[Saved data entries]
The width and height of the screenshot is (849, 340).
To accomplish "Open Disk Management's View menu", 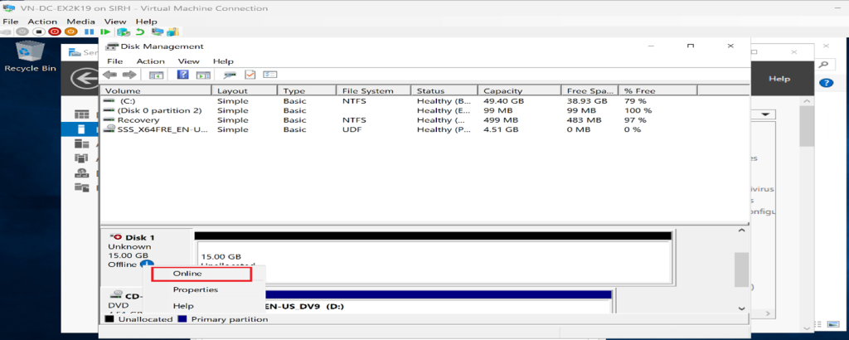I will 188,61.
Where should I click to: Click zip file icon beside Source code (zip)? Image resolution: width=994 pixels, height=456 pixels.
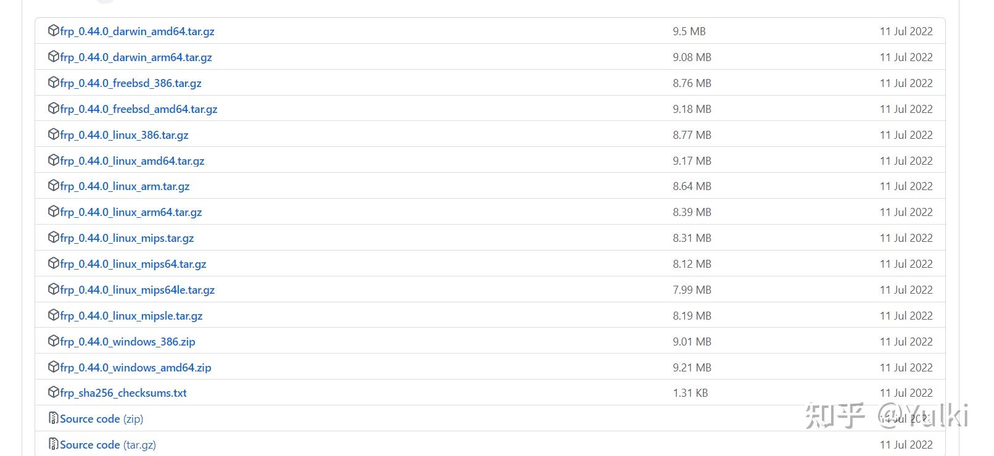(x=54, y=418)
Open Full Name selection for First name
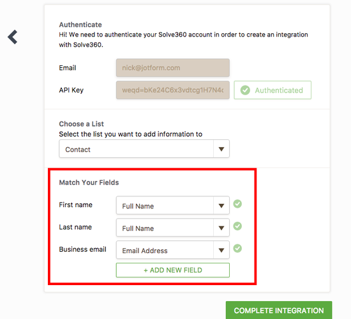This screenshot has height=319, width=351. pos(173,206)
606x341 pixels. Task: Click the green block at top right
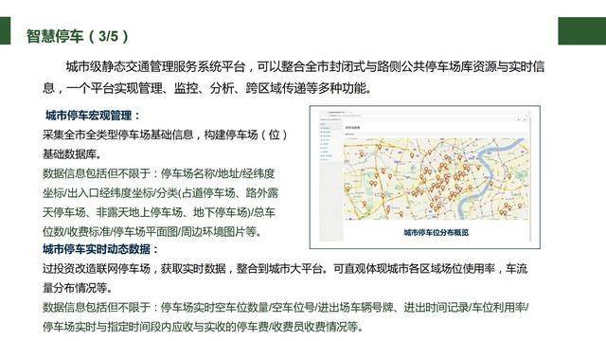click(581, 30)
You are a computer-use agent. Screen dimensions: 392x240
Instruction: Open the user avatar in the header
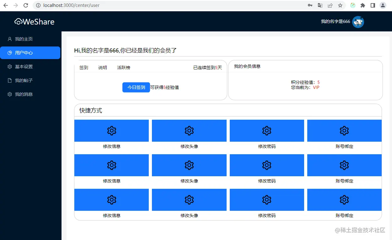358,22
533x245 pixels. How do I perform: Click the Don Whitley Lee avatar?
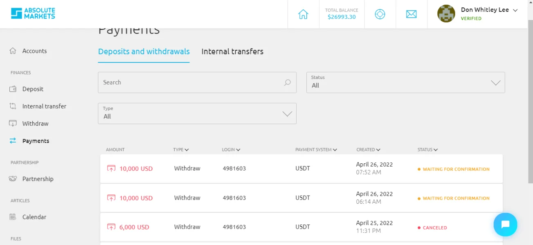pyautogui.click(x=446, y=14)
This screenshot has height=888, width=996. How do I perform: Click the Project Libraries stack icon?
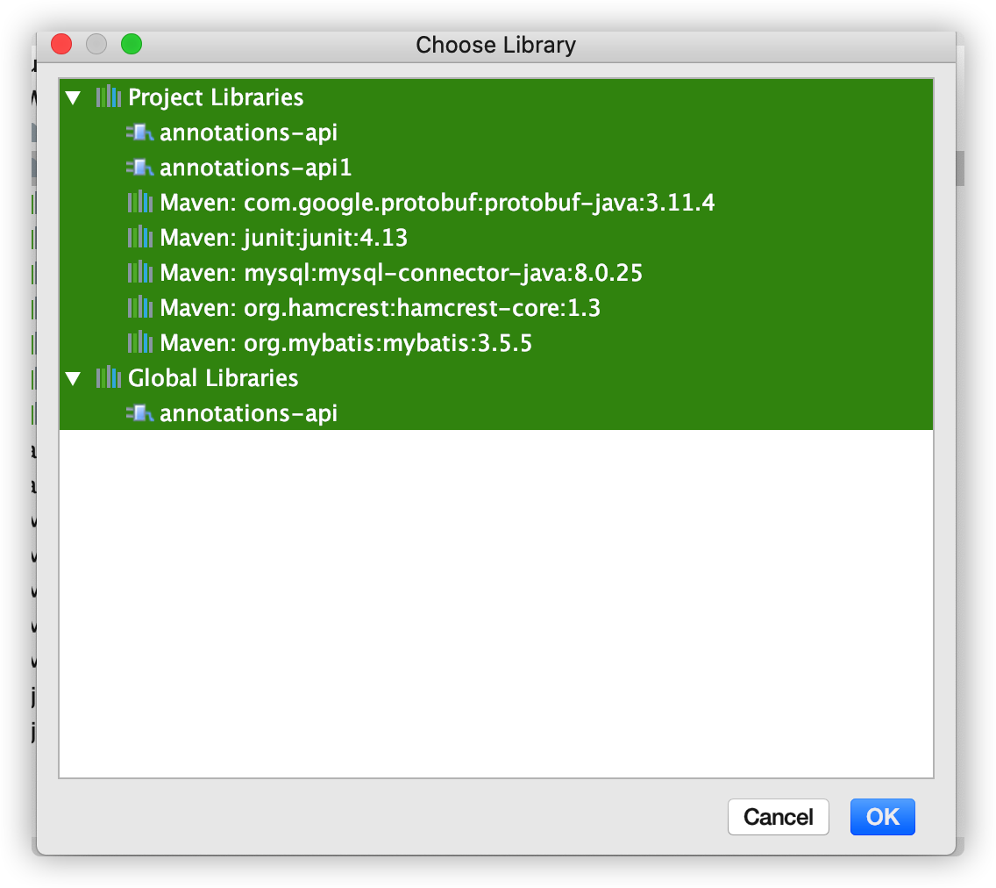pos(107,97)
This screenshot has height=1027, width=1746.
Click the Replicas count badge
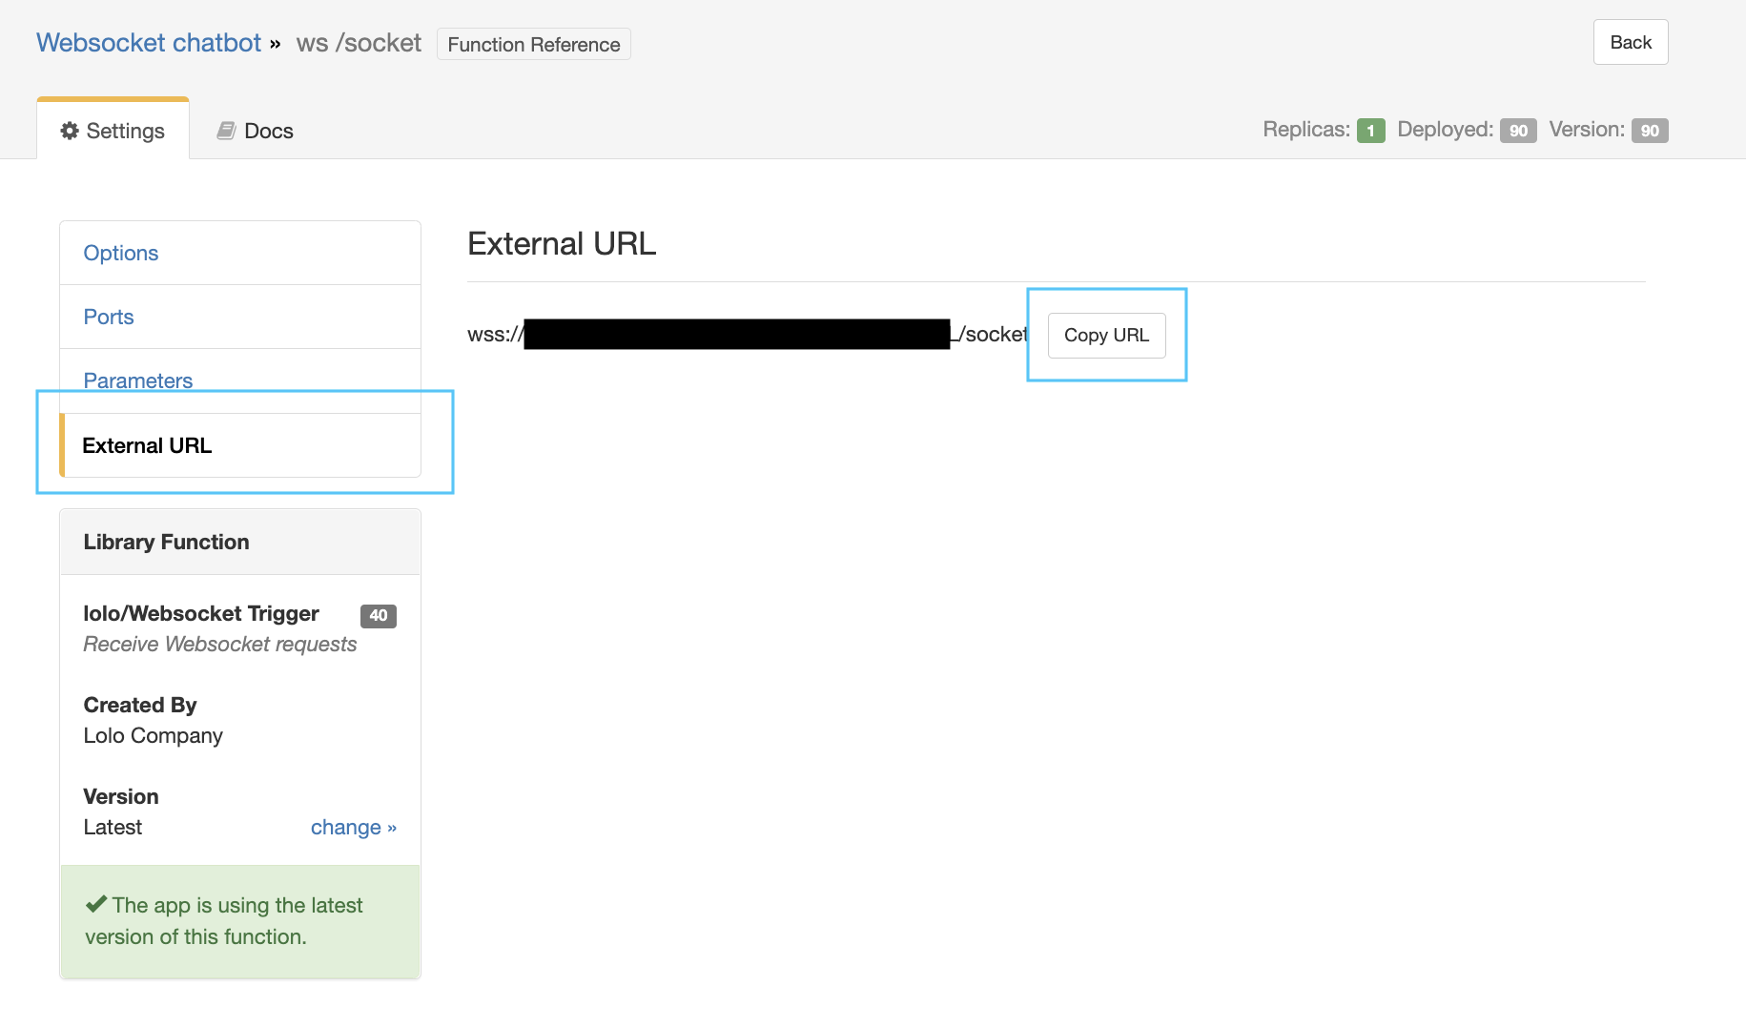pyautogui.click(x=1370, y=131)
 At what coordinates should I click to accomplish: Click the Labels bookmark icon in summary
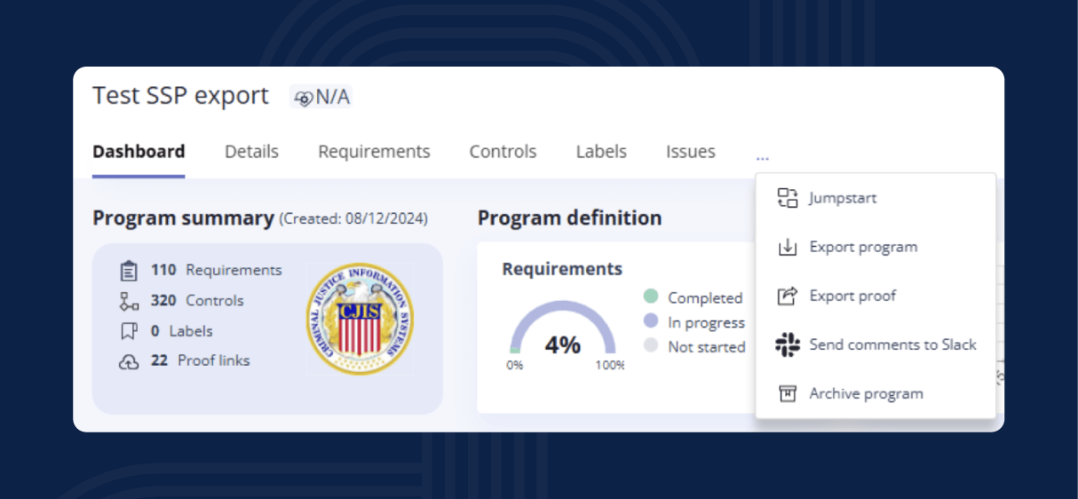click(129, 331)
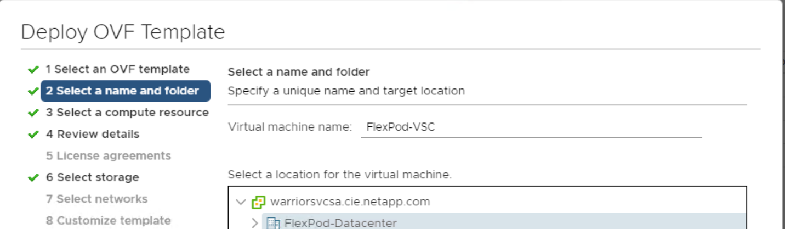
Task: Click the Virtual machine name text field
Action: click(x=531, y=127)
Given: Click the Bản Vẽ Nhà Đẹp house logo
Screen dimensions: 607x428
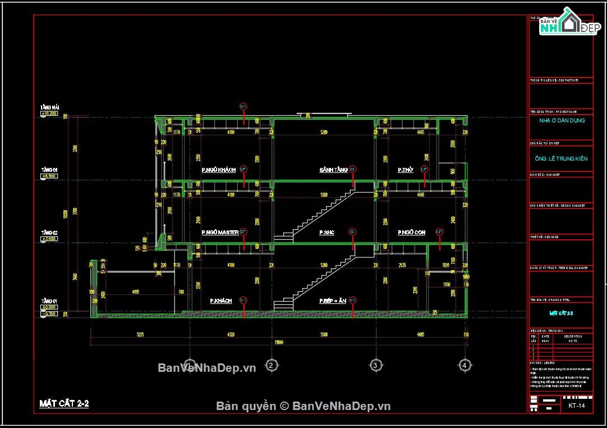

WHAT YOU HAVE TO DO: The lines from the one containing "At what coordinates" through the last line of the records are what you should copy, word for word and nothing else, with pictures left out.

SOLUTION:
 At what coordinates should I click to accomplish: Click the Labels bookmark icon in summary
click(129, 331)
Task: Click the Virtual machine name text field
Action: click(x=531, y=127)
Given: Click the Bản Vẽ Nhà Đẹp house logo
Screen dimensions: 607x428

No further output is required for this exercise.